» TEXT EXTRACT:
========

Beware of these Financial Scams Targeting the Elderly


A sobering truth is that older adults are oftentimes the target of costly scams. It makes perfect sense: they tend to have a more robust nest egg. What’s more, they might not know how to go about reporting such a crime, or might be embarrassed to be the target of a fraudster. In turn, they aren’t as likely to report it.

Scams targeting the elderly are rampant and come in many shapes and sizes. Here are just a few of the most popular examples, with tips on how to avoid falling victim.

The “Help Your Friend in an Emergency” Scam

In this scam, also known as the grandparent scam, the con artist will pretend to be somebody you know. They’ll usually reach out to you by email or on social media asking for money, explains Justin Pritchard, a CFP® and founder of Approach Financial. “They might say they’re being held in jail without justification, that they just got robbed and need cash to continue with their trip, or that they need help with emergency expenses,” says Pritchard. Bottom line: They’re in a bind, and need money.

========

» DATA SECTION:
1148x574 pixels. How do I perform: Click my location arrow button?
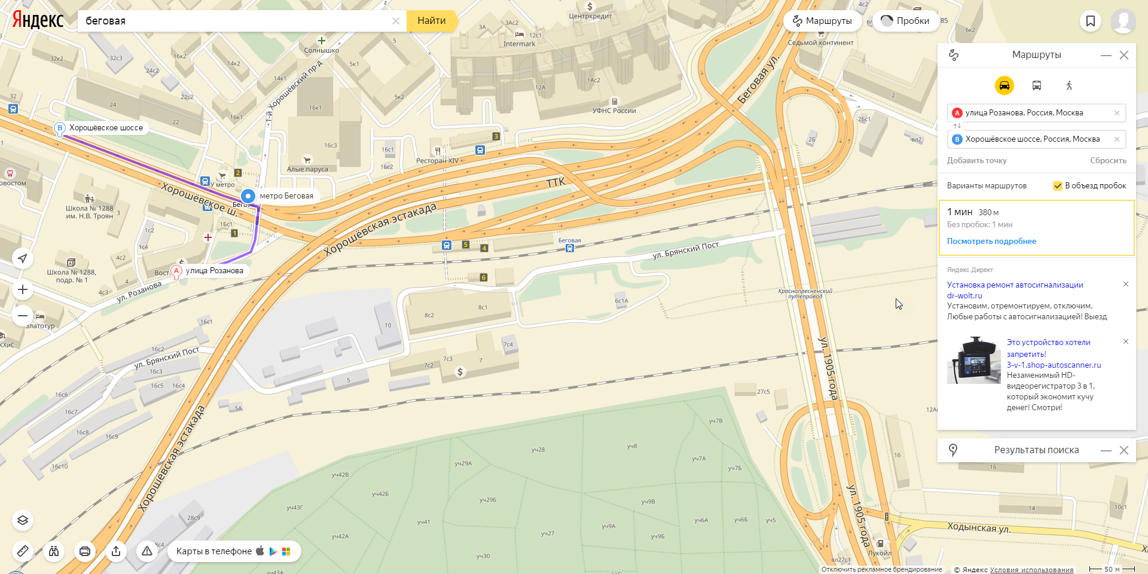tap(23, 258)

========

From the text on financial scams targeting the elderly, repeat the stretch from "A sobering truth" through "to report it." word for word.

A sobering truth is that older adults are oftentimes the target of costly scams. It makes perfect sense: they tend to have a more robust nest egg. What’s more, they might not know how to go about reporting such a crime, or might be embarrassed to be the target of a fraudster. In turn, they aren’t as likely to report it.